ANALISYS OF COMPLEMENT RECEPTOR 1 HAPLOTYPES IN ARGENTINEANS

TRUCCO BOGGIONE, CAROLINA; D´ATTILIO, LUCIANO; MUFARREGE, NICOLÁS; FERNANDEZ, ROCÍO; PRINCIPI, CINTIA; DÍAZ, ARIANA; LUJÁN BRAJOVICH, MELINA ELIANA; MATTALONI, STELLA MARIS; GARDEÑEZ, WALTER; BAY, MARÍA LUISA; COTORRUELO, CARLOS

Rosario

Congreso; XX Congreso y XXXVIII Reunión Anual de la Sociedad de Biología de Rosario 2018; 2018

Sociedad de Biología de Rosario

The human Complement Receptor 1 (CR1) is a membrane glycoprotein found in the majority of peripheral blood cells, especially erythrocytes and macrophages. CR1 mediates clearance of immune complexes and phagocytosis of complement-opsonized particles. Five SNPs have been described in the CR1 gene. One SNP located in intron 27 is responsible for CR1 expression levels on erythrocytes. The other four SPNs occur in exon 29 of CR1 gene and generate Knop´s blood antigens (Kna/Knb, McCa/McCb, Sl1/Sl2 y KCAM+/-). Since CR1 polymorphism has been associated to protective effects in several infectious diseases and because, Tuberculosis (TB) is the first cause of worldwide death produced by microorganism, the Mycobacterium tuberculosis (Mtb), the aim of this work was to establish CR1 haplotypes in DNA samples from donors (D) and TB patients. The five SNPs were studied by PCR RFLP strategies in 122 D and 40 TB samples. The haplotypic and allelic frequencies were calculated using the Arlequin® v3.5.2.2 software. Molecular analyses identified the following haplotypes in the D group: H-Kna-McCa-Sl1-KCAM+ (Freq: 0.760), L-Kna-McCa-Sl1-KCAM+ (Freq: 0.189), H-Kna-McCa-Sl2-KCAM+ (Freq: 0.016), L-Kna-McCa-Sl2-KCAM+ (Freq: 0.008), H-Kna-McCb-Sl1-KCAM+ (Freq: 0.004) and L-Kna-McCb-Sl2-KCAM+ (Freq: 0.004). On the other hand, in TB group the only haplotypes identified were: H-Kna-McCa-Sl1-KCAM+ (Freq: 0.724) and L-Kna-McCa-Sl1-KCAM+ (Freq: 0.275).
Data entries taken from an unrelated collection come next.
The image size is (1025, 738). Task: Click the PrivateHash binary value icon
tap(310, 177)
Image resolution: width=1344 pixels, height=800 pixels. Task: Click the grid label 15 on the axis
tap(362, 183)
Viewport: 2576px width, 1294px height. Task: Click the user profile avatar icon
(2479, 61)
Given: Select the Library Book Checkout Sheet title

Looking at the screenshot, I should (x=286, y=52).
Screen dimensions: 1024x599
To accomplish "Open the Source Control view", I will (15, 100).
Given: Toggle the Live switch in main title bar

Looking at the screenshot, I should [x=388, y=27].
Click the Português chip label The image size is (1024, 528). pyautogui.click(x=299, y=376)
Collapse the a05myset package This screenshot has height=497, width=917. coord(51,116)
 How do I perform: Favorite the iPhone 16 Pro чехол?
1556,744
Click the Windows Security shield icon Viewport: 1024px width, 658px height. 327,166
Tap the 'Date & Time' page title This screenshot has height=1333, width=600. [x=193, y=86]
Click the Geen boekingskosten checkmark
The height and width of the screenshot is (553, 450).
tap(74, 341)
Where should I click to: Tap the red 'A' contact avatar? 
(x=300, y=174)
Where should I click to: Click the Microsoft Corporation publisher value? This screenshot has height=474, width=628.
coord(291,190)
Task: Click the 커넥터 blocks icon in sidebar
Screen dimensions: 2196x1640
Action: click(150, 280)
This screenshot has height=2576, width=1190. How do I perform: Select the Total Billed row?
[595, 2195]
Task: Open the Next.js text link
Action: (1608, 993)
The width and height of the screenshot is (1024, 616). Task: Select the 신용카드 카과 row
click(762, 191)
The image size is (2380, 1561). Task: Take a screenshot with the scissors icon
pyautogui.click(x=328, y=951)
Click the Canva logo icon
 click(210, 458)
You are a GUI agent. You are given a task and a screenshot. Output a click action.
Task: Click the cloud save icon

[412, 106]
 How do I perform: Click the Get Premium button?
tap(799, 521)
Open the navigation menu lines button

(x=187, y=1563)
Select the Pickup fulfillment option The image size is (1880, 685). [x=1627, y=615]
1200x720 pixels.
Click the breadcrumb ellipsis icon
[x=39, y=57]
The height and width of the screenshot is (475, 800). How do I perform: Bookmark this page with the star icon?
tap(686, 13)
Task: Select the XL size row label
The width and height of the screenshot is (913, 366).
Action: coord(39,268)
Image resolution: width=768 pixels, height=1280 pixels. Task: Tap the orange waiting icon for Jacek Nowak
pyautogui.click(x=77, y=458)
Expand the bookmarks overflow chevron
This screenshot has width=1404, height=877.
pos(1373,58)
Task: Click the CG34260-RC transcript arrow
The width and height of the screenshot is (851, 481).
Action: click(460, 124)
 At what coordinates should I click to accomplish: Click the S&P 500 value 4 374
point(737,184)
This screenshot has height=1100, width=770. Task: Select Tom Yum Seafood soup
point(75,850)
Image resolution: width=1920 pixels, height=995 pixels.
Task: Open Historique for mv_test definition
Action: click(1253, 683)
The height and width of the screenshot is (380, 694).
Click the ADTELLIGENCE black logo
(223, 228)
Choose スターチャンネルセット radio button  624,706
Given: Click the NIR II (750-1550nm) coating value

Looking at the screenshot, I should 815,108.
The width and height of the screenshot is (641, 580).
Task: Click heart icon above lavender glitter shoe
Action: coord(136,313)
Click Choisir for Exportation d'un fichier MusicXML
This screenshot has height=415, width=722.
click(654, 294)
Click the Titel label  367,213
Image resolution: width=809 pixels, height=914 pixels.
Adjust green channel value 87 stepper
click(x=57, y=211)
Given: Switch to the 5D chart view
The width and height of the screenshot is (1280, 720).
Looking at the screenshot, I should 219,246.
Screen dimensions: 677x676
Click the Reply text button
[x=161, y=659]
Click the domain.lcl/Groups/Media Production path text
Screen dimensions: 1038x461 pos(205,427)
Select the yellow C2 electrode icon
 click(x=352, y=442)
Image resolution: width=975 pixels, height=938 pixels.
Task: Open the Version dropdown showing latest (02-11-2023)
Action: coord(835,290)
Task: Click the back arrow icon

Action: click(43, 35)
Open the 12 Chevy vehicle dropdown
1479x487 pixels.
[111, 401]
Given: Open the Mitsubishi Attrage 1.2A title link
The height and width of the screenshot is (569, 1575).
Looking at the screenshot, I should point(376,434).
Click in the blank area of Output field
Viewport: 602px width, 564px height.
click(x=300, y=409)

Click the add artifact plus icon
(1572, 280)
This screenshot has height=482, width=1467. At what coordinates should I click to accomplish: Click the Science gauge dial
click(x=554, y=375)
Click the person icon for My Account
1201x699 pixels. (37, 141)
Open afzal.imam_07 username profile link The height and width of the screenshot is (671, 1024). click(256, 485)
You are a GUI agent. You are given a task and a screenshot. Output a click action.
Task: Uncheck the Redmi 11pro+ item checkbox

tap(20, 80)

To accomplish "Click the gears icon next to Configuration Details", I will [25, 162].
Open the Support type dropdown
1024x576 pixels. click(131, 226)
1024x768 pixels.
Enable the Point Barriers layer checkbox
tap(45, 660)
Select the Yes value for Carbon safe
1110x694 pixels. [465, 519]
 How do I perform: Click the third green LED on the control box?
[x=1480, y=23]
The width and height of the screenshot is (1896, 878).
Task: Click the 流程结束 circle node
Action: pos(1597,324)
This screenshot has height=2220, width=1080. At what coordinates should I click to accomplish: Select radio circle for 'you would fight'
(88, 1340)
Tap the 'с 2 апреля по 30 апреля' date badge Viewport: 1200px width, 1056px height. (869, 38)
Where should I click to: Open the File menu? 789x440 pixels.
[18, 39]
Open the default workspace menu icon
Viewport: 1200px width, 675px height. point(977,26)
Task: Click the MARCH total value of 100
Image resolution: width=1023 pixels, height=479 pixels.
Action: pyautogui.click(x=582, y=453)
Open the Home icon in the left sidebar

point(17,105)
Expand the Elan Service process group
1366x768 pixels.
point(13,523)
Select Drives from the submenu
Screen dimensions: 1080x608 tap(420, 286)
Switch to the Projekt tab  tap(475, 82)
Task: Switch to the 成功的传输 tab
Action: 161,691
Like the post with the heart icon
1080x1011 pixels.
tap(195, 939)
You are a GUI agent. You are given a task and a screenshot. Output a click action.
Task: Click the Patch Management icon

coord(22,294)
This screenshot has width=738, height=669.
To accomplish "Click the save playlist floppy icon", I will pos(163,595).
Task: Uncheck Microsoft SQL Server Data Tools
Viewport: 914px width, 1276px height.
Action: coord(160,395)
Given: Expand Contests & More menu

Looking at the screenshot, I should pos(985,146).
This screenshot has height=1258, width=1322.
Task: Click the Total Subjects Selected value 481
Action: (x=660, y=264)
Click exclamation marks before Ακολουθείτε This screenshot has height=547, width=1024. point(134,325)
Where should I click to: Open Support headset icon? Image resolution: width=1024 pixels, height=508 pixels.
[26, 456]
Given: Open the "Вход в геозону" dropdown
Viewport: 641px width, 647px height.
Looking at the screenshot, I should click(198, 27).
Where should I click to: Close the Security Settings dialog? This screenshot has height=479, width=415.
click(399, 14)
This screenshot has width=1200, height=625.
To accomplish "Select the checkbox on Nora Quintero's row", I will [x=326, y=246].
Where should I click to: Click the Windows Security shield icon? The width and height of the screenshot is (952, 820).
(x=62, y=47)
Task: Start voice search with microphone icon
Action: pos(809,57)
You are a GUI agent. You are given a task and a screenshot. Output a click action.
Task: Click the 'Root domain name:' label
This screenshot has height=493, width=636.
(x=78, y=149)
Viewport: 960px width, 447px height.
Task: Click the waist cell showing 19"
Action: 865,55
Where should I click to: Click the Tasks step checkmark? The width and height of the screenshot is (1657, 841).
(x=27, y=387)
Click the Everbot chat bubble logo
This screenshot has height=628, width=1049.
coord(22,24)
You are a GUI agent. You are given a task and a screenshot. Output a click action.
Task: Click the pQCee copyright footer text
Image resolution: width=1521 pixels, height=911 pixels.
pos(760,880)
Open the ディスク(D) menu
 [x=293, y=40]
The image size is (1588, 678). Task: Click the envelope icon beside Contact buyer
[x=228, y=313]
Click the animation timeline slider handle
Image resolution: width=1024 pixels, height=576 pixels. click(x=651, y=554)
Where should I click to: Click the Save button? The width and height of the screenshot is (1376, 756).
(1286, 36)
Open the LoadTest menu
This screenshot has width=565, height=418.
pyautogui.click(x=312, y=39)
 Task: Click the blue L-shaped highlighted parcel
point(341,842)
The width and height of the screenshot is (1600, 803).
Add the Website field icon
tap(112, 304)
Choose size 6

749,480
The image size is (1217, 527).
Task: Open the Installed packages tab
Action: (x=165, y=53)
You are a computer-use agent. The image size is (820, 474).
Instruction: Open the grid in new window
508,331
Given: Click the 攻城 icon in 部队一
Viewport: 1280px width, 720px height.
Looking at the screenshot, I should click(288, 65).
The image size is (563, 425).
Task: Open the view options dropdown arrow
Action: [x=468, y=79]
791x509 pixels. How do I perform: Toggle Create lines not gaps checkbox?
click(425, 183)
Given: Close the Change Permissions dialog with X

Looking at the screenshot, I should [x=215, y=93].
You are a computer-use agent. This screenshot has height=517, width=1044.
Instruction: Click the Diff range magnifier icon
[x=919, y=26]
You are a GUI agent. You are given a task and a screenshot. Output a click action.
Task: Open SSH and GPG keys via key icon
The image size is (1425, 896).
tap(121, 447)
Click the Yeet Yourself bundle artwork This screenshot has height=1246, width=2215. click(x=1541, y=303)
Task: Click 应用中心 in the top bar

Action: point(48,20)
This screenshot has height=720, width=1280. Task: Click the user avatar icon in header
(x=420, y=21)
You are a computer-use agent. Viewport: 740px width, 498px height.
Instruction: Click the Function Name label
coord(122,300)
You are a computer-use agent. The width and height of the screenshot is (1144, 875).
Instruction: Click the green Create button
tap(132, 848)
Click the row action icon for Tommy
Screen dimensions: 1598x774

The allelic frequencies detected for both groups were: H (D=0.784, TB=0.725), L (D=0.202, TB=0.275), Kna (D=0.999, TB=0.999), McCa (D=0.992, TB=0.999), McCb (D=0.008, TB=0.001), Sl1 (D=0.971, TB=0.999), Sl2 (D=0.029, TB=0.001), KCAM+ (D=0.999, TB=0.999). Although no significant differences were observed in the haplotypic and allelic frequencies between D and TB, haplotypes containing the SNPs McCb and Sl2 were only identified in D group. This preliminary data suggests that these polymorphisms could be involved in the susceptibility to infection by Mtb, considering they were not detected in the TB group.